Дождавшись результатов собеседования, то есть пятёрки, которая гарантировала мне поступление в Великолепный институт, я выскочил на улицу и столкнулся с Михал Михалычем и Алиной Игоревной.

– А вот и он, наш будущий студент, – сказал Песочников и вдруг гневно сверкнул глазами. – Лукин не хотел вас брать, а я настоял. Будете в моей мастерской. Утрём носы этим русофобам!

Его жена молчала, но в её взгляде тоже светились радость и какая-то девственная гордость. Я не обратил внимания на последнее слово в тираде моего будущего мастера.

Голгофа из шести вступительных экзаменов осталась позади. Впереди блистала мечта почти в натуральную, ощутимую величину. Какими маленькими мы, все трое, стоявшие перед главным институтским подъездом, были в тот тёплый июльский вечер.

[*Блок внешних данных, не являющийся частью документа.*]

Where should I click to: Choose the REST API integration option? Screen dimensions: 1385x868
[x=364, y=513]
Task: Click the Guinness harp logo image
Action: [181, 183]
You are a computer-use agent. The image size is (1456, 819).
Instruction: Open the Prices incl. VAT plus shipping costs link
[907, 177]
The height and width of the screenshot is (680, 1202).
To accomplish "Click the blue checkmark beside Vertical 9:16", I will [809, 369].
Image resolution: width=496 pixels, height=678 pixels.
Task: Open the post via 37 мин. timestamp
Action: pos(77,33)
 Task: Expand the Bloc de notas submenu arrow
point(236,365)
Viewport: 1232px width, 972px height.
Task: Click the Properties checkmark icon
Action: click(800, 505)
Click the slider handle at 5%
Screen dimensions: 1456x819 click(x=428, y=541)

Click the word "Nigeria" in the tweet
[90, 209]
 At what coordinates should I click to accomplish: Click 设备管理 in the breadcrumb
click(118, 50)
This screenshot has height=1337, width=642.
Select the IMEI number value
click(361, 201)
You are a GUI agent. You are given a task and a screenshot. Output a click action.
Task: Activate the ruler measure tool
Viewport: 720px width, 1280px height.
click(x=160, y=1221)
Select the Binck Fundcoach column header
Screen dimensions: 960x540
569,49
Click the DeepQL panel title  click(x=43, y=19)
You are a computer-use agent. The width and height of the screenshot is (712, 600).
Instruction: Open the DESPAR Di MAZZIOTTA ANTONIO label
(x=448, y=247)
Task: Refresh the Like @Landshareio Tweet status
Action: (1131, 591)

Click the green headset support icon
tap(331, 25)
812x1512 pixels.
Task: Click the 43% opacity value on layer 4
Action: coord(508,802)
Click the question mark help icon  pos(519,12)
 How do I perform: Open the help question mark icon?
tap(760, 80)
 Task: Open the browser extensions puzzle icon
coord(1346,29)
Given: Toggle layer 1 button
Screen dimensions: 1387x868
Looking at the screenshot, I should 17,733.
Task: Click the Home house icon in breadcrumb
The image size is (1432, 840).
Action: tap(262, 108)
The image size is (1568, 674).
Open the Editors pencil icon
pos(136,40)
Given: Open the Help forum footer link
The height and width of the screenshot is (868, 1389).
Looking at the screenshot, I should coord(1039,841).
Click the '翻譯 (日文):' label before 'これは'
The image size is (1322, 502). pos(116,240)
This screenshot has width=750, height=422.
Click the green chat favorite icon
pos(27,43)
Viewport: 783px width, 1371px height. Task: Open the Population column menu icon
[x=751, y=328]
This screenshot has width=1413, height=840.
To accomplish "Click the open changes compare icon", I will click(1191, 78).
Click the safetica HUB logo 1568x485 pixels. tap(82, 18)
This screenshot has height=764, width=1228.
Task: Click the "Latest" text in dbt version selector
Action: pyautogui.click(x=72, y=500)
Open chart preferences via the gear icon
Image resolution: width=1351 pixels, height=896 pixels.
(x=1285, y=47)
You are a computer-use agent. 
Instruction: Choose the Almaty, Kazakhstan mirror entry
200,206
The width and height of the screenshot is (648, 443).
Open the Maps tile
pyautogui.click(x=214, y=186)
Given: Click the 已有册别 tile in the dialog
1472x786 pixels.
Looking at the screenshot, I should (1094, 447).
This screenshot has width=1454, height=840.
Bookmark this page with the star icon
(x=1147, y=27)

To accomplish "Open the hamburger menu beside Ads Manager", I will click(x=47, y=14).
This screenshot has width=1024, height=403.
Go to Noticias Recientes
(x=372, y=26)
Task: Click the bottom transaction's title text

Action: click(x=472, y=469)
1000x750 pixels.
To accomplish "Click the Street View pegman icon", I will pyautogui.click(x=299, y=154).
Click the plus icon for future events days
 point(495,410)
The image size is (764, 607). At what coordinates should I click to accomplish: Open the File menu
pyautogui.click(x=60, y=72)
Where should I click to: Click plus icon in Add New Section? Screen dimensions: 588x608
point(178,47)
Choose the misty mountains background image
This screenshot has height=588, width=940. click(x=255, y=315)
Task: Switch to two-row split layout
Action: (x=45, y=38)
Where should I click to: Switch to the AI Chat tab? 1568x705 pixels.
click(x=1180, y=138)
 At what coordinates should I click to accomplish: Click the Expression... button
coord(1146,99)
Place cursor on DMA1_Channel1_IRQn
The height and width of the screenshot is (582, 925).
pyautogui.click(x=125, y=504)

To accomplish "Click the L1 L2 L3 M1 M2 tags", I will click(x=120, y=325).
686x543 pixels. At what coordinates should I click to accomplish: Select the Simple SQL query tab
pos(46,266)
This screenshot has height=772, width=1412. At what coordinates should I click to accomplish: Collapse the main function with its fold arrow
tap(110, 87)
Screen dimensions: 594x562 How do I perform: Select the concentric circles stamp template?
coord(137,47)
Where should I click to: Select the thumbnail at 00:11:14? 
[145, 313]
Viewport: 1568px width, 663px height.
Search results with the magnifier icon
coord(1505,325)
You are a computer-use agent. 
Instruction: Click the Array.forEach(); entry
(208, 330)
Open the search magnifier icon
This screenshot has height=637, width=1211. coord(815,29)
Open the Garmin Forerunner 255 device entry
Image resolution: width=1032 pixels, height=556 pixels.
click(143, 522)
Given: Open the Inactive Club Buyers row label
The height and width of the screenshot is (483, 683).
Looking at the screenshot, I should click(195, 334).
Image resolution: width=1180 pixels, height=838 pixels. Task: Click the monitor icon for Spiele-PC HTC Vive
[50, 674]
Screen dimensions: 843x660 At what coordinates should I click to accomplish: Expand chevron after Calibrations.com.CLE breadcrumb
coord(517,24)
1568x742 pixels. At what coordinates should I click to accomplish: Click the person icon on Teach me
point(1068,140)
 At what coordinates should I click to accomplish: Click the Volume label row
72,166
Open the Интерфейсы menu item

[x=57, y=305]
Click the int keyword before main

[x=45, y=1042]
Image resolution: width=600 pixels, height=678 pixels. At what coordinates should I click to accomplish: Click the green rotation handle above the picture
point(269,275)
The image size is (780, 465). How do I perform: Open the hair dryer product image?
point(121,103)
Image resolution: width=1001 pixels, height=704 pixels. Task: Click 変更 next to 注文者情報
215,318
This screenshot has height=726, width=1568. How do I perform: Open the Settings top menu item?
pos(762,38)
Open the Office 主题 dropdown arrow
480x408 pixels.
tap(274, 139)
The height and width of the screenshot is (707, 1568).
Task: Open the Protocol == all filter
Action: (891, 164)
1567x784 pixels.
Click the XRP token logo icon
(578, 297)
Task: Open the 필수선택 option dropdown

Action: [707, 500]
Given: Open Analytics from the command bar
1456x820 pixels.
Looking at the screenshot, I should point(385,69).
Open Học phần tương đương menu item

Я нелепо улыбнулся и воскликнул не своим голосом:

– Спасибо! С вами хоть куда! Я счастлив!

Потом мы ехали на троллейбусе в сторону ВДНХ и болтали почти на равных, студент и педагоги. Магическая сила Великолепного института кино породнила нас, не подозревавших, в лапах какого монстра мы оказались. Меня можно было бы, конечно, извинить, но Песочниковы, опытные киношники, пусть и документалисты, «поплыли», прямо как жених и невеста в день бракосочетания.

Наивность тоже следовало бы приплюсовать к смертным грехам. Чаще всего именно она лежит в основе остальной грозной десятки.

Мы расстались на «Новослободской». Я решил добираться домой в Люблино автобусами, и вышел из метро на улицу. Путь был неблизкий, но мне просто хотелось продлить приятное чувство успеха после длительного труда, почему и взбрело в голову ехать и ехать по летней вечерней Москве, дорогой как бы переживая свободное состояние победителя.

О чём я думал, возвращаясь? Наверное, о том, что теперь заживу новой, настоящей жизнью. Не школьника, не токаря-операционщика, не техника-топографа, а будущего, да почти уже готовенького киносценариста. Для меня это было почти успешным полётом на Луну с возвращением, телекамерами, всеобщей любовью и обещанием несметного богатства и манны небесной.

Шесть лет учёбы на заочном – не вопрос! Подниматься по институтским мраморным лестницам, бегать по вощёным паркетным полам коридоров и аудиторий, в которых стоит какой-то особый, божественный запах труда и высшего культурного эпикурейства, я был готов ежедневно.

На широченных подоконниках сидели студенты, курили почти в открытую и жужжали о монтаже, дубляже, пробах, фокусах, расфокусах и таком милом сердцу прокате первой категории. Мимо то и дело проходили мэтры, которых остальной мир видел только на киноэкране. А тут они шли по коридору в учебный съёмочный павильон, в просмотровый зал или в институтский буфет. И ты мог запросто подойти к любому из них и сказать:

– Здравствуйте, Аполлинарий Герасимович! Можно показать вам свой сценарий?

Мэтр приостанавливался, устало щурил глаза, после чего обречённо, но вежливо кивал:

– Занесите на кафедру. Только не забудьте упомянуть, что это лично для меня.

Лично для Аполлинария Герасимовича, вообразите! Вот тот волшебный мир, который впустил меня в своё закулисье. Шесть лет жизни – ничто по сравнению с великим чувством избранничества и всесильности, которое отпечатается в сердце навсегда.

Фраза про русофобов мне тогда не вспомнилась. Хотя она должна была стать темой моей жизни на ближайшие шесть лет.

У дома мне встретилась жена с коляской. Нашей дочке Даше шёл второй год, жена Маша старалась гулять с ней такими тихими летними вечерами подольше.

Жена переживала за меня с бурной, можно сказать, вулканической сдержанностью. Она была подмосковной провинциалкой, и моя экзаменационная эпопея казалась ей экспедицией на другую планету, к каким-то странным и загадочным человечкам. То есть и опасной, и героической.